Tak sedikit orang yang pernah ikut program retret akan
merasa senang. Ikut rekoleksi juga bisa membuat orang bisa berkisah dengan hati
bersemangat. Bahkan gerakan-gerakan kerohanian juga bisa membuat orang memiliki
kebanggaan hidup. Dalam hal ini saya sungguh ikut bergembira karena menyaksikan
gerakan-gerakan umat yang di dalam
Katekismus Gereja Katolik masuk dalam
gerakan doa renung atau meditasi. Meskipun demikian saya ingin berbagi
pengalaman ketika dalam gerakan-gerakan meditasi orang belum sampai pada tujuan
utama, yaitu mengalami keterbukaan gerak bimbingan Roh Kudus yang selalu
mencari dan mendampingi murid Kristus menuju Kerajaan Bapa. Sadar atau tidak
sadar orang bisa terhalang untuk berada dalam keterbukaan atau untuk menyadari
dan menerima gerak Roh. Halangan itu berkaitan dengan hal-hal lahiriah. Itu
bisa berkaitan dengan fasilitas dan atau pendamping/pembicara. Kaitan lahiriah
bisa menyenangkan atau menyusahkan. Kalau menyenangkan orang bisa bergembira
karena fokus pada yang lahiriah. Kalau tidak menyenangkan orang bisa mengomel
dan bosan serta kemudian tak suka kegiatan yang bercorak meditatif.
Bagaimanapun juga manusia itu merupakan tubuh dan roh.
Dalam doa kita menyertakan keseluruhan diri sehingga kita harus
mengikutsertakan pancaindera lahiriah. Segala hal lahiriah harus terakomodasi
dalam diri kita agar menjadi sarana kongkret untuk perjumpaan dengan Tuhan. Katekismus
Gereja Katolik mengatakan ini terjadi dalam doa lisan yang merupakan doa
rakyat. Dengan istilah doa rakyat bagi saya ini berkaitan dengan religiositas
masyarakat sesuai dengan budaya setempat. Katekismus mengatakan bahwa doa lisan
merupakan cara pertama doa batin, yaitu kontemplasi. Dalam tulisan ini saya
mengetengahkan sharing saya dalam penghayatan doa lisan.

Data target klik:
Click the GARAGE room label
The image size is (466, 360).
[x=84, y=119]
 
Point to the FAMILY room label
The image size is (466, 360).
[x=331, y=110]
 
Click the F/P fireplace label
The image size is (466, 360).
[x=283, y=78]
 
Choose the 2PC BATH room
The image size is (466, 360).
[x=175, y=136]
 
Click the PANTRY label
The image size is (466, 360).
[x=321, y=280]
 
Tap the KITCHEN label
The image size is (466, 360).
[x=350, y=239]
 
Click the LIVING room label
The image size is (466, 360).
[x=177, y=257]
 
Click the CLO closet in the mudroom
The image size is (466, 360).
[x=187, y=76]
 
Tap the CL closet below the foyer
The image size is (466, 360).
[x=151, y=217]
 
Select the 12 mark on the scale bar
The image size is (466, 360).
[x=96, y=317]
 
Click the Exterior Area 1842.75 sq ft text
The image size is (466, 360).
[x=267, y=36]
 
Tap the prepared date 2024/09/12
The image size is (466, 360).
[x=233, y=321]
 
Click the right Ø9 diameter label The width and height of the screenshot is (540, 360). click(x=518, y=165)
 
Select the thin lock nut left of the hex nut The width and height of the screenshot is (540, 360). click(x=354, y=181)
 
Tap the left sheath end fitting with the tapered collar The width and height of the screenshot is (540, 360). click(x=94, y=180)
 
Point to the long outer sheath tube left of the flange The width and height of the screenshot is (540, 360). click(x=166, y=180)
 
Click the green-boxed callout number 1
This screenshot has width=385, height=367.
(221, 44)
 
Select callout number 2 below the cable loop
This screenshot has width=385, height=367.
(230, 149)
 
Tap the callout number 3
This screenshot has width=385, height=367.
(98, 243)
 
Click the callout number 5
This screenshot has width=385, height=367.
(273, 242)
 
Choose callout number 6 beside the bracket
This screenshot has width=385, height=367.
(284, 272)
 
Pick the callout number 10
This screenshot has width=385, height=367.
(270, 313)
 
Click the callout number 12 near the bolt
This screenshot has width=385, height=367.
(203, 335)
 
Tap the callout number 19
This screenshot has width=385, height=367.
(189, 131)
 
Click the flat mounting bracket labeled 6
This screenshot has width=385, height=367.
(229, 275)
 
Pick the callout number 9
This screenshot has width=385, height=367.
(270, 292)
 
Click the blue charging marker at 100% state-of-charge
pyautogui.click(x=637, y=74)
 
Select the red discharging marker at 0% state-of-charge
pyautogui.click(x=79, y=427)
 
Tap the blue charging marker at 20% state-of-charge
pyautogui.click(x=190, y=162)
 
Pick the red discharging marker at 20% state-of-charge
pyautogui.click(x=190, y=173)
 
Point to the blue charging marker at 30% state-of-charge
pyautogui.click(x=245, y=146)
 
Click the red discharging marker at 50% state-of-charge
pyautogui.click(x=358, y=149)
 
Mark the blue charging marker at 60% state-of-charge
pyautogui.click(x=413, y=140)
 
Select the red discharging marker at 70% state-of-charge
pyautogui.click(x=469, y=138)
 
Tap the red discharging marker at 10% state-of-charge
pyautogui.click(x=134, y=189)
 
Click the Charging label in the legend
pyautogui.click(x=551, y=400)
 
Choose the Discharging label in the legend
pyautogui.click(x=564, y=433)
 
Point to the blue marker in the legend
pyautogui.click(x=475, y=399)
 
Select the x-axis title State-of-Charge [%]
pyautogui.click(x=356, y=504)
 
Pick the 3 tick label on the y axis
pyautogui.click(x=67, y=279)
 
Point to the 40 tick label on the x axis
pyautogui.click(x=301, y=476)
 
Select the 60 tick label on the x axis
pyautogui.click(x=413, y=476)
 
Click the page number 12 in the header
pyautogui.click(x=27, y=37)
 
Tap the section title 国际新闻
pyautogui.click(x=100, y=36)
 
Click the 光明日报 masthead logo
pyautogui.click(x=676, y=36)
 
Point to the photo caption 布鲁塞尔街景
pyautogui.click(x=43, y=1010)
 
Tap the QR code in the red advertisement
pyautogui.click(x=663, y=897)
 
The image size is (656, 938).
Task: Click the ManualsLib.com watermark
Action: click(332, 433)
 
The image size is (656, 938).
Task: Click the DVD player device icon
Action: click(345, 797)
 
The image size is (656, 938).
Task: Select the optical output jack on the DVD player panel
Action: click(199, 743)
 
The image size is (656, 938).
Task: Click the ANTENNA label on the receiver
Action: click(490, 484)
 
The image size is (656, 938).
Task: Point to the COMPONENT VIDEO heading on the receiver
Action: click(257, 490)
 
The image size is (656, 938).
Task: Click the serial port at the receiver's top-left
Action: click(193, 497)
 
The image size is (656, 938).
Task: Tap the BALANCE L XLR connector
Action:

TUGAS ANDA:
a – Sunting bagian daftar mulai dari baris yang memuat "Select callout number 2 below the cable loop" sampai baris yang memuat "pyautogui.click(x=190, y=162)", dengan kedua baris itu ikut dihitung. Tuliskan kembali baris-baris tersebut dengan mengganti "callout" menjadi "tag" dan biarkan bagian lainnya tetap sama.
b – Lanjutkan teks tentang doa lisan dan meditasi mulai dari kalimat terakhirnya.

JAWABAN:
a –
Select tag number 2 below the cable loop
This screenshot has width=385, height=367.
(230, 149)
 
Tap the tag number 3
This screenshot has width=385, height=367.
(98, 243)
 
Click the tag number 5
This screenshot has width=385, height=367.
(273, 242)
 
Choose tag number 6 beside the bracket
This screenshot has width=385, height=367.
(284, 272)
 
Pick the tag number 10
This screenshot has width=385, height=367.
(270, 313)
 
Click the tag number 12 near the bolt
This screenshot has width=385, height=367.
(203, 335)
 
Tap the tag number 19
This screenshot has width=385, height=367.
(189, 131)
 
Click the flat mounting bracket labeled 6
This screenshot has width=385, height=367.
(229, 275)
 
Pick the tag number 9
This screenshot has width=385, height=367.
(270, 292)
 
Click the blue charging marker at 100% state-of-charge
pyautogui.click(x=637, y=74)
 
Select the red discharging marker at 0% state-of-charge
pyautogui.click(x=79, y=427)
 
Tap the blue charging marker at 20% state-of-charge
pyautogui.click(x=190, y=162)

b –
Intinya Penyangkalan Diri
Bagi saya semua itu adalah dalam rangka mengikuti
Tuhan Yesus Kristus. Tuhan Yesus berkata “Setiap orang yang mau mengikut Aku,
ia harus menyangkal dirinya, memikul salibnya setiap hari dan
mengikut Aku” (Luk 9:23). Dari kata-kata ini syarat pertama untuk ikut Tuhan
Yesus adalah orang harus menyangkal diri. Sejauh saya alami hal praktis dalam
penyangkalan diri adalah sikap untuk mengobyekkan apapun realita yang saya
hadapi. Senang atau tidak senang saya harus bersikap sebagai subyek dan realita
yang saya hadapi sebagai obyek. Kalau saya senang, saya berusaha tidak dikuasai
oleh yang menyenangkan sehingga mudah jadi takabur. Kalau saya tidak senang,
saya tidak akan frustrasi karena terlalu dicekam oleh yang tak menyenangkan.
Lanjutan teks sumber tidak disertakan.